Problem details
Retype the entries word for word, leaving nothing out.

Extracted material
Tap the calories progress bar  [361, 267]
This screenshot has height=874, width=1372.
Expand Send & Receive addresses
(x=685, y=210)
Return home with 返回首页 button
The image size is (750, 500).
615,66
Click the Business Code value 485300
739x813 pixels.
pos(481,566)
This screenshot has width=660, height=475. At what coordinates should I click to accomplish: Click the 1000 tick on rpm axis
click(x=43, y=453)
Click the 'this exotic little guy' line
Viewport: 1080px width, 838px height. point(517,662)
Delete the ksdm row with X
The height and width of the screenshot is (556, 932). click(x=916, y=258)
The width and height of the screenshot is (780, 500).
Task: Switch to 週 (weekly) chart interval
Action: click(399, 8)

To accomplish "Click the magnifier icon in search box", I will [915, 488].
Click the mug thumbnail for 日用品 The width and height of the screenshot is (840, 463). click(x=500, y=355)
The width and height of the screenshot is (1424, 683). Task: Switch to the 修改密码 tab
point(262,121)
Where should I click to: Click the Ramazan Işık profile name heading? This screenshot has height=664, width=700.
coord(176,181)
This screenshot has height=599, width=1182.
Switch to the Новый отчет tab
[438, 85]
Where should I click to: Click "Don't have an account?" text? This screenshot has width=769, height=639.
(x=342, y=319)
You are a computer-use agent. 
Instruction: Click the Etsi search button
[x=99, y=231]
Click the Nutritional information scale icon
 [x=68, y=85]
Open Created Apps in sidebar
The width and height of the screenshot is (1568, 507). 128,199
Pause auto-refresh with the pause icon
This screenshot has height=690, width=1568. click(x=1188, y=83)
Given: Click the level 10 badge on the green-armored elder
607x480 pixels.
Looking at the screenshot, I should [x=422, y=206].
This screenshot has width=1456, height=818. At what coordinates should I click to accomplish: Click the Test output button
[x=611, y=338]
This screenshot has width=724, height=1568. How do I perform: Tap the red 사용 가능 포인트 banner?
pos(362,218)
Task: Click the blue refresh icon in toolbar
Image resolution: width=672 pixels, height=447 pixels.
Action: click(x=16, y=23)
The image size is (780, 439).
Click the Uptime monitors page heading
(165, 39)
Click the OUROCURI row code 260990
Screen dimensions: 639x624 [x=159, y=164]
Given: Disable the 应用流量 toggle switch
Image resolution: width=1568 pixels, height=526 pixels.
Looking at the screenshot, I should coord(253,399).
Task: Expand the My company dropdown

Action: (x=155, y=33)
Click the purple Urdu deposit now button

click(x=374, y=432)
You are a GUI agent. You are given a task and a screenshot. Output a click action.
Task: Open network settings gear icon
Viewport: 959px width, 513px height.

Exercise solution
Tap the calories progress bar  [361, 267]
This screenshot has height=874, width=1372.
Expand Send & Receive addresses
(x=685, y=210)
Return home with 返回首页 button
The image size is (750, 500).
615,66
Click the Business Code value 485300
739x813 pixels.
pos(481,566)
This screenshot has width=660, height=475. At what coordinates should I click to accomplish: Click the 1000 tick on rpm axis
click(x=43, y=453)
Click the 'this exotic little guy' line
Viewport: 1080px width, 838px height. point(517,662)
Delete the ksdm row with X
The height and width of the screenshot is (556, 932). click(x=916, y=258)
The width and height of the screenshot is (780, 500).
Task: Switch to 週 (weekly) chart interval
Action: click(399, 8)

To accomplish "Click the magnifier icon in search box", I will [915, 488].
Click the mug thumbnail for 日用品 The width and height of the screenshot is (840, 463). click(x=500, y=355)
The width and height of the screenshot is (1424, 683). Task: Switch to the 修改密码 tab
point(262,121)
Where should I click to: Click the Ramazan Işık profile name heading? This screenshot has height=664, width=700.
coord(176,181)
This screenshot has height=599, width=1182.
Switch to the Новый отчет tab
[438, 85]
Where should I click to: Click "Don't have an account?" text? This screenshot has width=769, height=639.
(x=342, y=319)
You are a computer-use agent. 
Instruction: Click the Etsi search button
[x=99, y=231]
Click the Nutritional information scale icon
 [x=68, y=85]
Open Created Apps in sidebar
The width and height of the screenshot is (1568, 507). 128,199
Pause auto-refresh with the pause icon
This screenshot has height=690, width=1568. click(x=1188, y=83)
Given: Click the level 10 badge on the green-armored elder
607x480 pixels.
Looking at the screenshot, I should [x=422, y=206].
This screenshot has width=1456, height=818. At what coordinates should I click to accomplish: Click the Test output button
[x=611, y=338]
This screenshot has width=724, height=1568. How do I perform: Tap the red 사용 가능 포인트 banner?
pos(362,218)
Task: Click the blue refresh icon in toolbar
Image resolution: width=672 pixels, height=447 pixels.
Action: click(x=16, y=23)
The image size is (780, 439).
Click the Uptime monitors page heading
(165, 39)
Click the OUROCURI row code 260990
Screen dimensions: 639x624 [x=159, y=164]
Given: Disable the 应用流量 toggle switch
Image resolution: width=1568 pixels, height=526 pixels.
Looking at the screenshot, I should coord(253,399).
Task: Expand the My company dropdown

Action: (x=155, y=33)
Click the purple Urdu deposit now button

click(x=374, y=432)
You are a GUI agent. You are given a task and a screenshot. Output a click action.
Task: Open network settings gear icon
Viewport: 959px width, 513px height.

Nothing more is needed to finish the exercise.